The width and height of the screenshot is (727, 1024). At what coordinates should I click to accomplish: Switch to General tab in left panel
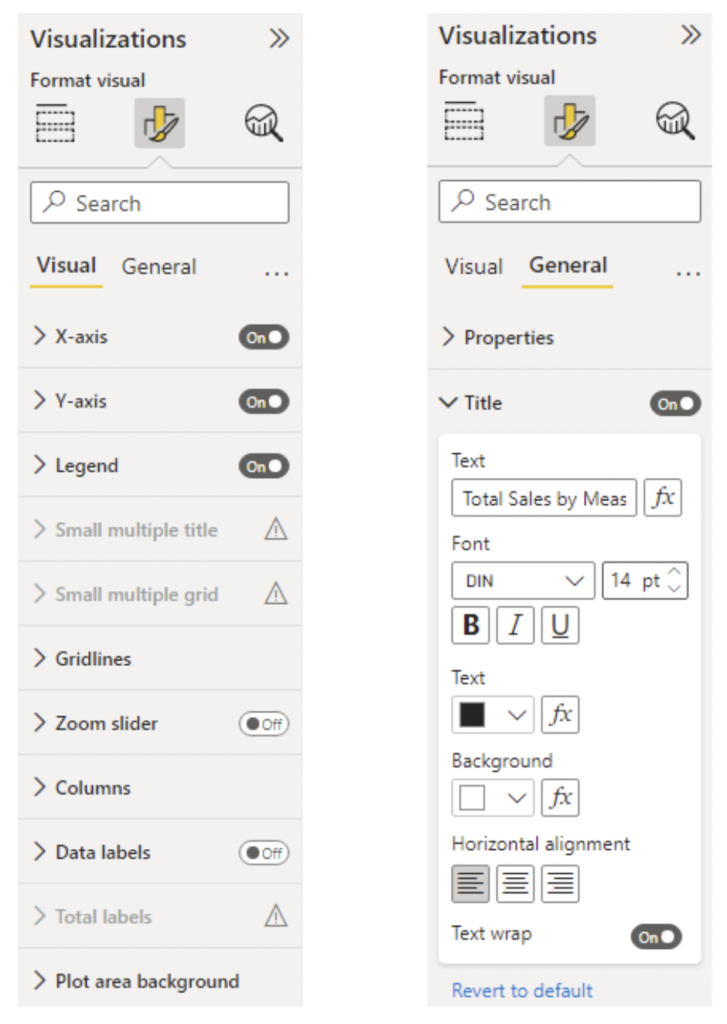point(159,267)
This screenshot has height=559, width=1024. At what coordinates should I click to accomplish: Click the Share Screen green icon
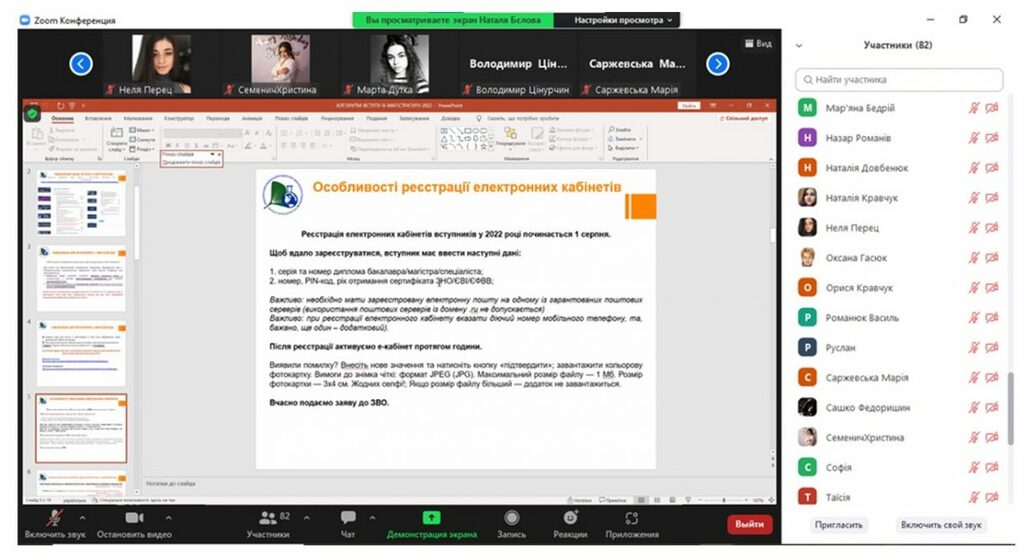431,518
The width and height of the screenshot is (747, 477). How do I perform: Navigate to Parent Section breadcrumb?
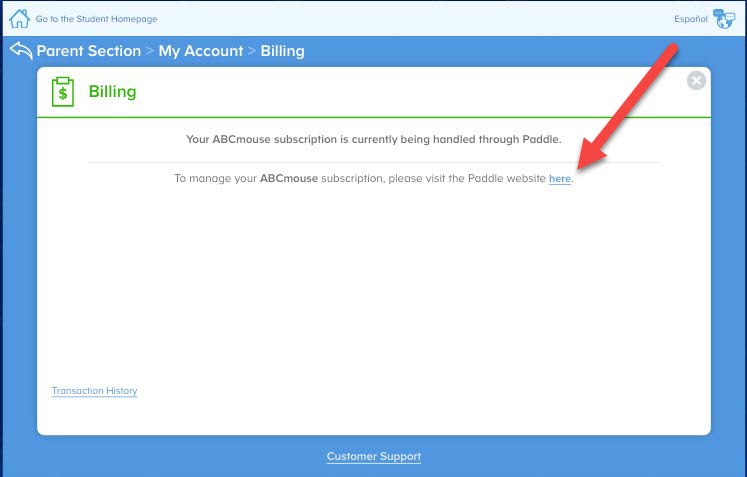[88, 51]
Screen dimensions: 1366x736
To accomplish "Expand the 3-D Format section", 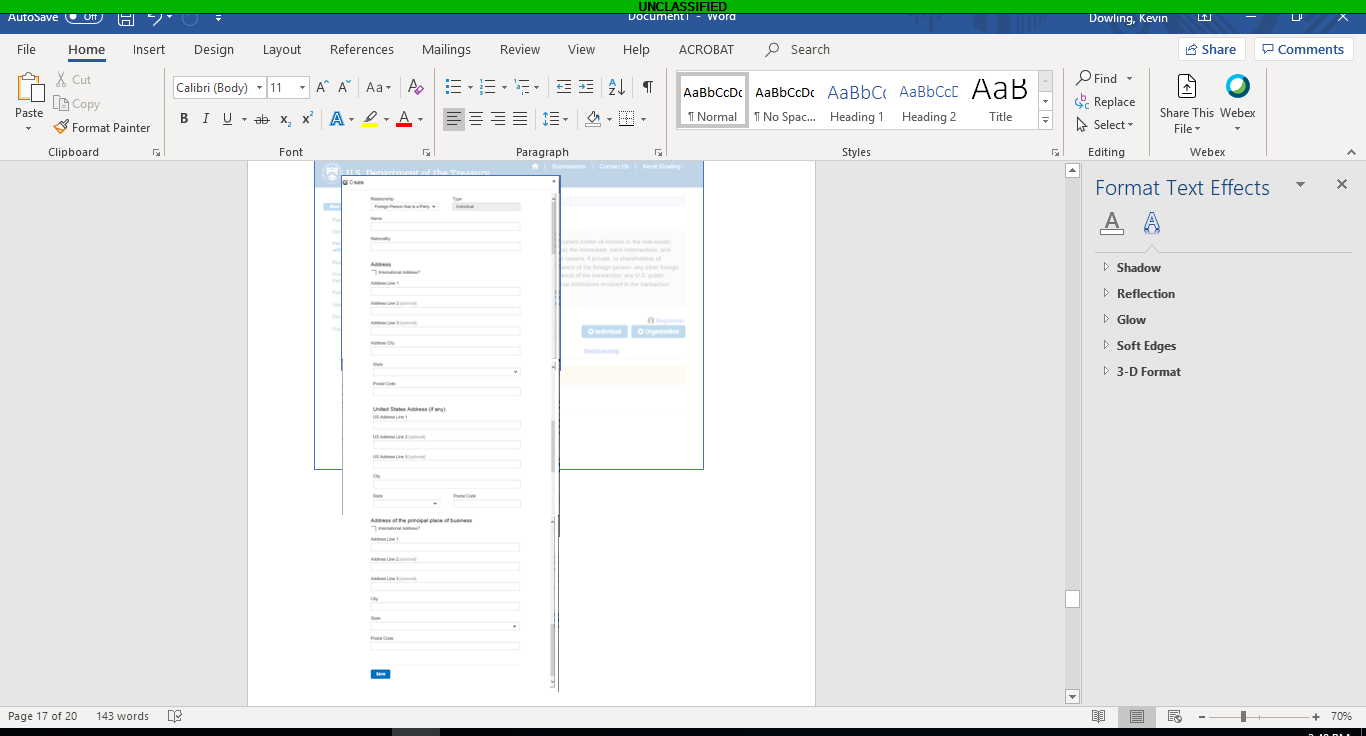I will [1148, 372].
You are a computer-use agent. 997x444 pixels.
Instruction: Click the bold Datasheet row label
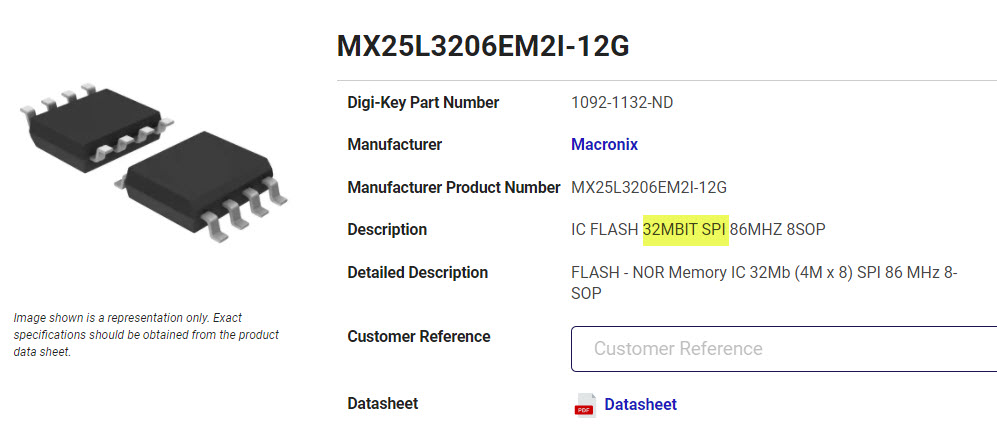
______________________________
_GOAL_: Please rewrite the stretch from the line containing "You are a computer-use agent. 997x444 pixels." through the end of the items as a numbered list, skipping blank lines and leaving out the pictures.

_OUTPUT FOR THIS EXERCISE_:
1. You are a computer-use agent. 997x444 pixels.
2. Instruction: Click the bold Datasheet row label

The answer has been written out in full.